FOCUS Some CUs are pushing the limits of their IT security capabilities. Cloud computing is expanding the range of available technology solutions. Board focus: Tech upgrades put on hold during the recession might be necessary in 2011.

Conventional wisdom says technology is outdated in three years unless it’s upgraded or replaced. Throw in the Great Recession, and you get delayed tech investments and pent-up demand for the tools needed to run today’s high-tech business operations.

Credit unions, like other businesses, are noticing the obsolescence of their technology. Credit union information technology (IT) budgets for 2011 appear to focus on three areas:

• Making vital security and infrastructure improvements;
• Striving for efficiency and productivity; and
• Supporting self-service channels and online interaction.

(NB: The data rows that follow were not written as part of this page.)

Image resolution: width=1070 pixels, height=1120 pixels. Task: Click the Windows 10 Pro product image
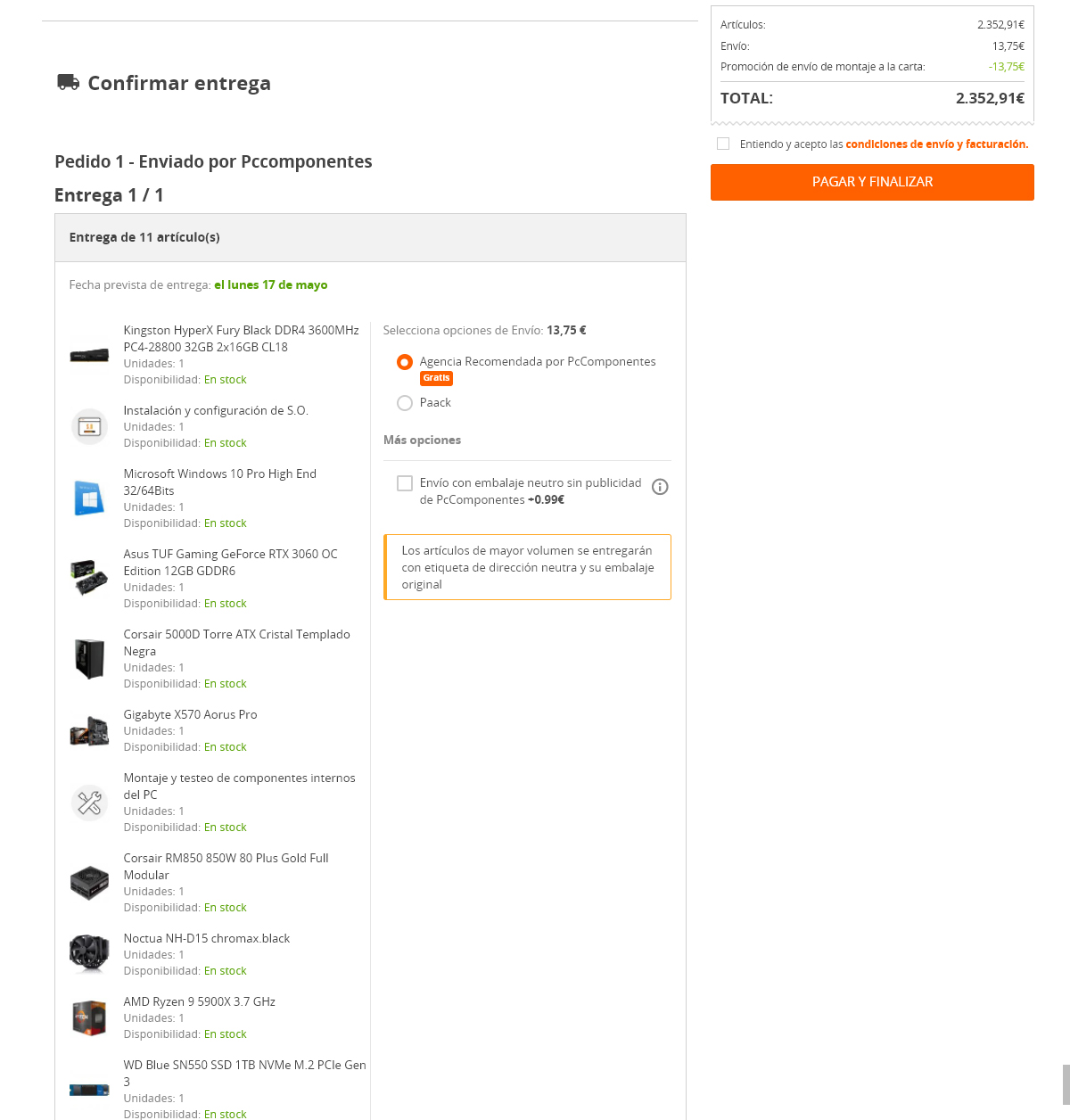(89, 498)
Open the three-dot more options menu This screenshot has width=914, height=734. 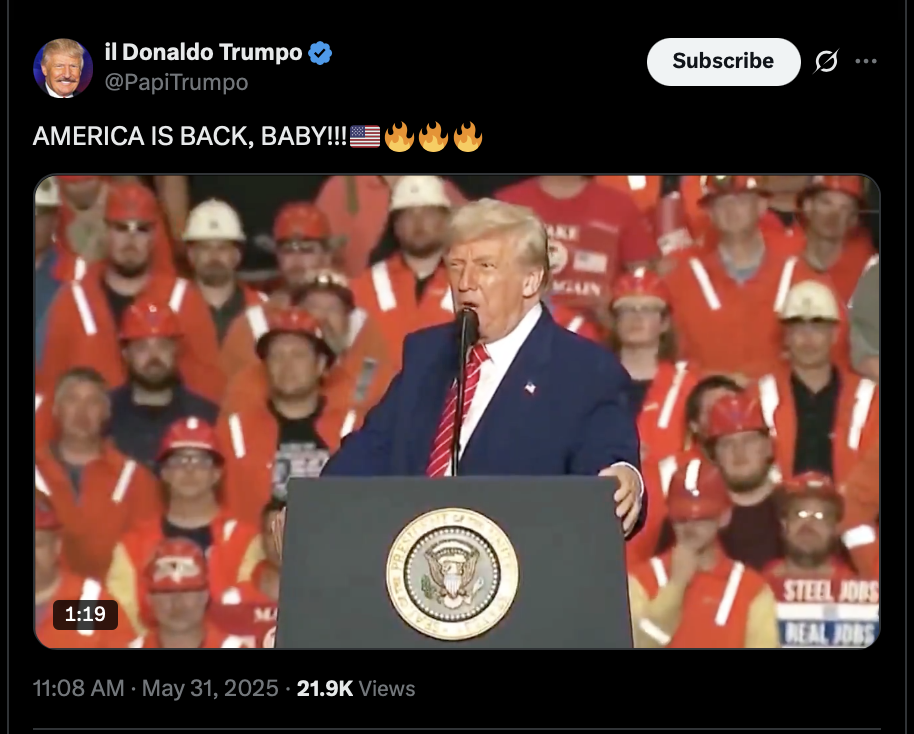coord(866,61)
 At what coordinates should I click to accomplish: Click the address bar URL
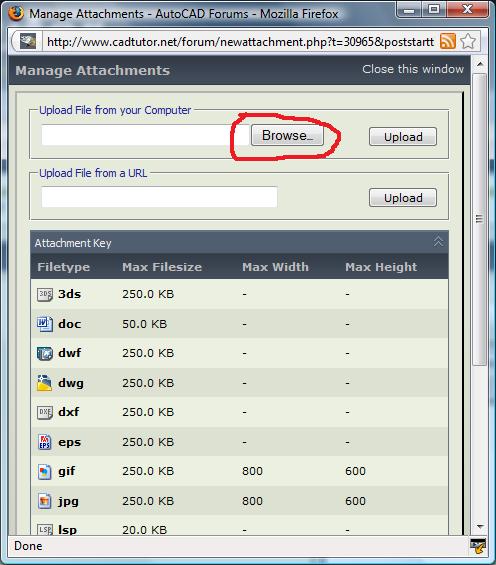coord(240,42)
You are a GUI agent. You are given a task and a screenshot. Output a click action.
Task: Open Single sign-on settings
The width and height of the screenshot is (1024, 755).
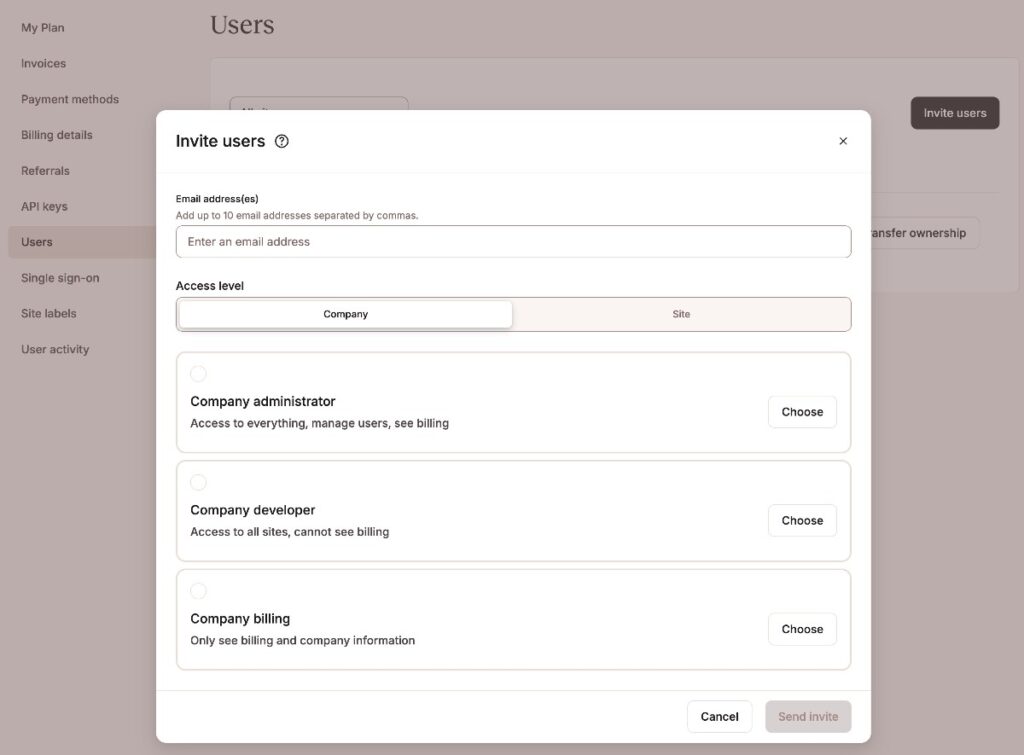[61, 277]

Credit unions put many items—now on their 2011 technology wish lists—on hold in 2009 and 2010 as they waited for the recession to ebb. Although the national economy is still in flux, credit unions expect to relax budget restrictions in 2011 in pursuit of high-priority items, particularly security upgrades.

A critical security shift

The amount of elasticity in credit unions’ IT budgets varies with local economic conditions and the urgency of the need for improved security. Kevin Prince, former chief technology officer and current consultant at Perimeter E-Security, a Credit Union National Association (CUNA) strategic alliance provider, says some credit unions are pushing the limits of their IT security capabilities. Per­imeter provides security solutions for financial services and other industries.

“There’s pent-up demand, and there are some things that have been held back that credit unions absolutely need to do,” Prince says.

Among the critical issues is a shift from “edge-based security,” which focuses on the connection between internal systems and the Internet, to a higher level of “end-point security,” which examines the potential for security breaches in all devices used in all aspects of operations.

“There are so many ways hackers can compromise end points now,” says Prince. “And when they do this—when they compromise a personal computer [PC] on the inside of the network, for example—those attacks very frequently can completely bypass all the edge-based security.”

Compiling and compounding

Equally important, in Prince’s view: Credit unions are taking a comprehensive look at the “compiling and compounding” impact of continuous technology purchases aimed at addressing security threats and mitigating risks.

“Now for the first time people are stopping and saying, ‘Do I really still need all this stuff? Are there other technologies that do it more effectively? Are current technologies addressing my greatest risks?’ They’re figuring out how to get the biggest bang for their buck,” he explains.

Credit unions typically have used separate systems for firewalls, intrusion detection, and Web content filtering. New options for streamlining security combine these functions in a unified threat management system on an all-in-one device.

Another way to streamline security is to outsource services to a vendor, which can allow credit unions to benefit from multimillion-dollar infrastructure maintained by a team of security experts. Cloud computing—products and services that can be accessed on demand via the Internet—is expanding the range of security and technology solutions available to credit unions from vendors.

In addition to streamlining systems, Prince urges credit unions to explore two security measures:

• Host-based intrusion detection systems place software on servers and offer 24-hour monitoring of security threats, which can help bridge the gap created by skipping the past two years of security upgrades; and
• Ongoing training of internal users increases awareness of the latest techniques that hackers use to compromise the network, while reinforcing a culture of information security.